A federal judge Tuesday dismissed with prejudice a class action claiming educational toymaker Leapfrog’s board of directors misled investors to push through a $72 million merger with VTech.

SAN FRANCISCO (CN) — A federal judge on Tuesday dismissed with prejudice a class action claiming educational toymaker Leapfrog’s board of directors misled investors to push through a $72 million merger with VTech.

U.S. District William Orrick III found lead plaintiff Pete Manger failed to identify anything false or misleading in a March 2016 statement recommending the deal to shareholders.

Manger claimed the board misled investors about how soon the company would face a liquidity crisis and lose its ability to borrow money, so it could reject a better offer by L&M Acquisitions of $1.10 per share, rather than the $1 a share offer from VTech.

“Manger’s real complaint – in essence – is that the board was wrong to push the VTech tender offer after the L&M offer came in, and the board should have put the brakes on VTech and at least pursued the L&M offer,” Orrick wrote. “But this case is not about the board making wrong or imprudent business decisions. Manger’s case is about a false or misleading recommendation statement.”

Because Leapfrog had disclosed that sales of its Epic tablet product exceeded projections, failing to mention that in its recommendation statement did not make the document false or misleading, Orrick said.

He also rejected claims that Morgan Stanley, which prepared the recommendation statement, did not disclose its conflict of interest for receiving a $4 million fee, contingent on the merger closing.

Orrick found Morgan Stanley did disclose that a “significant portion” of its $4 million fee was contingent on the closing, giving shareholders sufficient notice to “evaluate the role the fee might have played” in its recommendation.

The VTech merger was completed on April 4, 2016.

******

- Complete the following:
A - Answer these questions using the article on the Leapfrog merger lawsuit:
(i) What per-share price did L&M Acquisitions offer?
(ii) How large was the fee Morgan Stanley received for preparing the recommendation statement?
(iii) On what date was the VTech merger completed?
B - Extend the article on the Leapfrog merger lawsuit by writing what comes after its final sentence.

- Data lines:

******

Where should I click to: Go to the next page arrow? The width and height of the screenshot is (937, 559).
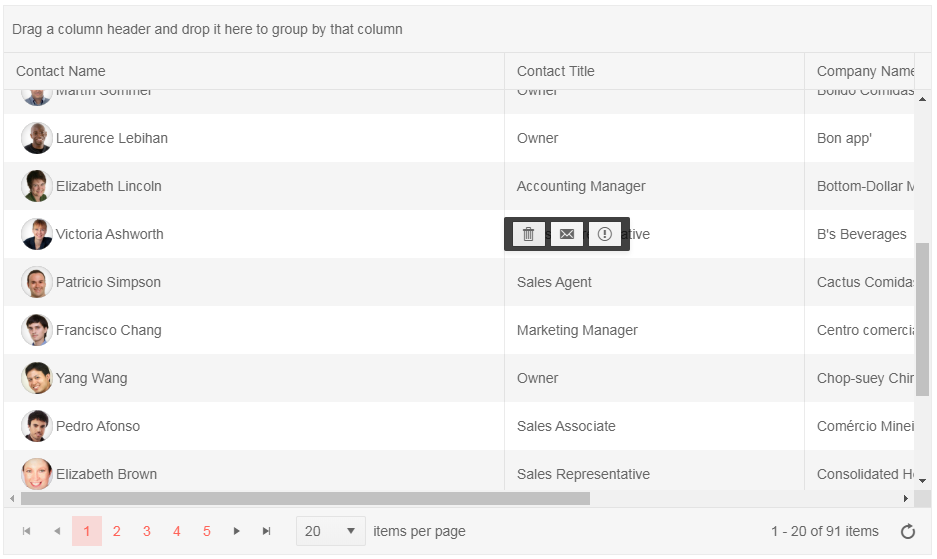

******

- Set of answers:
A -
(i) $1.10 per share
(ii) $4 million
(iii) April 4, 2016

B -
Leapfrog attorney Mark Foster said this and Orrick’s previous rulings in the case “underscore there are high pleading standards in federal court for disclosure claims for mergers and tender offers.”

As more merger litigation migrates from state to federal courts, Foster said, this ruling “sends a clear signal to plaintiffs’ bar that merger litigation doesn’t fare any better in federal courts now than they did in state courts.”

“It will help defendants defend against future suits and will be particularly a useful decision in the Northern District of California,” Foster said. “It’s a big boost to Silicon Valley companies, I think, or any that are potential acquisition targets.”

Foster is with Morrison & Foerster in San Francisco.

Class attorney Barbara Ann Rohr, with Faruqi and Faruqi in Los Angeles, declined to comment on the ruling Tuesday.

Leapfrog faces a separate class action, filed in January 2015, accusing it of misleading investors about dwindling prospects for its educational toys.

U.S. District Judge Edward Chen in February dismissed some claims against Leapfrog in that case, but refused to dismiss allegations based on the company’s failure to take a write-off for long-lived asset impairment in the third quarter of 2014.